At the 2017 Annual Meeting held on July
14, 2017, the Registrant discussed Proposal 4 which was approved as disclosed in Item 5.07 above. During that discussion, the Registrant
stated that it had “no plan to execute the reverse stock split right now” and that it was evaluating different factors
before deciding whether or how to proceed with the reverse stock split.
The Registrant has discretion to implement
the reverse stock split at any time before June 30, 2018 and will consider a number of factors, including existing and expected
marketability and liquidity of our Common Stock, prevailing market conditions, the listing requirements for the applicable stock
exchange, the recommendations and requirements of any investment bankers involved in any potential listing on a national exchange
and the likely effect on the market price of the common stock. A discussion of the criteria to be used in the Registrant’s
decision to implement the reverse stock split is more fully described in the Proxy Statement on Schedule 14A filed by the Registrant
with the Commission on May 26, 2017.
The above disclosures pursuant to this
Item 7.01 may contain forward-looking statements. These forward-looking statements are not guarantees of future performance and
involve risks, uncertainties and assumptions that are difficult to predict. Forward-looking statements are based upon assumptions
as to future events that may not prove to be accurate. Actual outcomes and results may differ materially from what is expressed
in these forward-looking statements.
The information set forth under Item 7.01
of this Current Report on Form 8-K (“Current Report”) is being furnished and shall not be deemed “filed”

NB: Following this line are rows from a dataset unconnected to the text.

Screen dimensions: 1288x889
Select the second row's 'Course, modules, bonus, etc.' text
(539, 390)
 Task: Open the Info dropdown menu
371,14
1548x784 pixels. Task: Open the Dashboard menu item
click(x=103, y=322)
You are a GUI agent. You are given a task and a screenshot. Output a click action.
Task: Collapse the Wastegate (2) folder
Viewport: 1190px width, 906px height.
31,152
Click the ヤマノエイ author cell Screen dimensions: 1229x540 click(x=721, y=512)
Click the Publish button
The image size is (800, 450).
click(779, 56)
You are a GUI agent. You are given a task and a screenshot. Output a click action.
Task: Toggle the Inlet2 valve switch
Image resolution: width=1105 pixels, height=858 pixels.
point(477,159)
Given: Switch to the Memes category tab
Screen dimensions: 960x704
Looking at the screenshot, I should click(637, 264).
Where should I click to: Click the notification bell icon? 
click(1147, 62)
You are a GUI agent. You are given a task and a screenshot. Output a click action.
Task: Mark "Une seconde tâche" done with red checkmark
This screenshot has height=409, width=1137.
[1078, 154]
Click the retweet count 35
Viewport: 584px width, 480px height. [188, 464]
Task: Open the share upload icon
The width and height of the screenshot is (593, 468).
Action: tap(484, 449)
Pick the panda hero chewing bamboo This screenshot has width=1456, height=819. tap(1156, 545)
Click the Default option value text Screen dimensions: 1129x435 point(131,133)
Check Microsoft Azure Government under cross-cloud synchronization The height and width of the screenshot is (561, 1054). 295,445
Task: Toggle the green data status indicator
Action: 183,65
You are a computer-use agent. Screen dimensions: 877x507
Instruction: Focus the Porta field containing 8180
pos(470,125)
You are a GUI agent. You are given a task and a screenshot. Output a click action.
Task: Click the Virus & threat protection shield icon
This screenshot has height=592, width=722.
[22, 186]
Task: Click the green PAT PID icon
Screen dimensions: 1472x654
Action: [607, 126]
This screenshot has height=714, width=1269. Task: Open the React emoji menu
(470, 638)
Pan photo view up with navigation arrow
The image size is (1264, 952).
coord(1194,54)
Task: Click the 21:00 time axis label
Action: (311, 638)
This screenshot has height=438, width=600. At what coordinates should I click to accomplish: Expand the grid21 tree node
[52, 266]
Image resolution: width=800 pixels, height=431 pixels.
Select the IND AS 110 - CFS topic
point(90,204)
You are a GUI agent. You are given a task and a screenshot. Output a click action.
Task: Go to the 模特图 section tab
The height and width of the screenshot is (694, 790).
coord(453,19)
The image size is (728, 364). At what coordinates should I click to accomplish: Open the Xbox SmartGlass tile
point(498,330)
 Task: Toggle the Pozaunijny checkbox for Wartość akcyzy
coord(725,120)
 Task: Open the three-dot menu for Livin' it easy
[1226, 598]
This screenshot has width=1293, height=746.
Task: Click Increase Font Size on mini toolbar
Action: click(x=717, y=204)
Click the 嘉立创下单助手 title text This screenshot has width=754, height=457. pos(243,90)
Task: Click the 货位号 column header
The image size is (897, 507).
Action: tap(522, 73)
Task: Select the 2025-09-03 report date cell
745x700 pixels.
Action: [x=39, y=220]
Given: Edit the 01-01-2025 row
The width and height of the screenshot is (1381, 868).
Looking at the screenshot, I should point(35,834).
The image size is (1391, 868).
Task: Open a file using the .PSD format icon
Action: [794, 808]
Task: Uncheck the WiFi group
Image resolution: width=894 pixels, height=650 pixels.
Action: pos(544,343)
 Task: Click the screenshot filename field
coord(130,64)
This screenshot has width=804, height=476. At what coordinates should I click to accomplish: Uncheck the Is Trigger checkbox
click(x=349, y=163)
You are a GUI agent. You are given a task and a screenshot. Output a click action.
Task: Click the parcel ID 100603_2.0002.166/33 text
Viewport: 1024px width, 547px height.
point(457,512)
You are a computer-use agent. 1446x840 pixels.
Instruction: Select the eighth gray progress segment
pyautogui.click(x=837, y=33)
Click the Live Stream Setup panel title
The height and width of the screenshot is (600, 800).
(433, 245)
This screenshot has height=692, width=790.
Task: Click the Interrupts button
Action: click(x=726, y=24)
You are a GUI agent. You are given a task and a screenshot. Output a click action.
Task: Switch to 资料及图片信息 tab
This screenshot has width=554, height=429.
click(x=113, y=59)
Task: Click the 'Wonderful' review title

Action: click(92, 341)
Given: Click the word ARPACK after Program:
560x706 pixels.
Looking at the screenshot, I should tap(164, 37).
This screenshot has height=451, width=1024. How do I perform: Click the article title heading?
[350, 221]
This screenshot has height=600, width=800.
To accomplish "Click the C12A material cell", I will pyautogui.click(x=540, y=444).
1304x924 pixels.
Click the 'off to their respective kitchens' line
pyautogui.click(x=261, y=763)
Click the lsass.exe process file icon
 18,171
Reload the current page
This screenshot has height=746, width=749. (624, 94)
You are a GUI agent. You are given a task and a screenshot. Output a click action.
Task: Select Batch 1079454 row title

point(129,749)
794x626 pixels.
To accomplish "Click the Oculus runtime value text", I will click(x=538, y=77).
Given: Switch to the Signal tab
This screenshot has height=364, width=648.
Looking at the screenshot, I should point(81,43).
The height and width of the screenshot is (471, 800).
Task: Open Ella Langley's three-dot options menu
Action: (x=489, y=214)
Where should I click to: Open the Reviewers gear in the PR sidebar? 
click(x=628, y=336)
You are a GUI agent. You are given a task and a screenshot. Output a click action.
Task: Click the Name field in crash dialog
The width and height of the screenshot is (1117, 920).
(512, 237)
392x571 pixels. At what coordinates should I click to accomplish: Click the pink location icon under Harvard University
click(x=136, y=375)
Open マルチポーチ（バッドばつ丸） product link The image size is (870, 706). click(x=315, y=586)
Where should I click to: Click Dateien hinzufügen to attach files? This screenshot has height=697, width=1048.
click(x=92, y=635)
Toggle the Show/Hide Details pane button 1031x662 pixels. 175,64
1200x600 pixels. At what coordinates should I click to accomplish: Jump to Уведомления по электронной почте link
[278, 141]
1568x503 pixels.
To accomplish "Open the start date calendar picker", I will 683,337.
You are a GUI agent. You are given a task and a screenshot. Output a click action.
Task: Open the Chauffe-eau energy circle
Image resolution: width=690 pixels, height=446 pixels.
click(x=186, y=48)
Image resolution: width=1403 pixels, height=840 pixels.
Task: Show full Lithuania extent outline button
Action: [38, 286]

for purposes of Section 18 of the Securities Exchange Act of 1934, as amended (the “Exchange Act”), or otherwise subject
to the liabilities of such section. The information in Item 7.01 of this Current Report shall not be incorporated by reference
into any filing under the Securities Act of 1933, as amended, or the Exchange Act, regardless of any incorporation by reference
language in any such filing, except as expressly set forth by specific reference in such a filing. This Current Report will not
be deemed an admission as to the materiality of any information in this Current Report that is required to be disclosed solely
by Regulation FD.
Item 9.01 Financial
Statements and Exhibits.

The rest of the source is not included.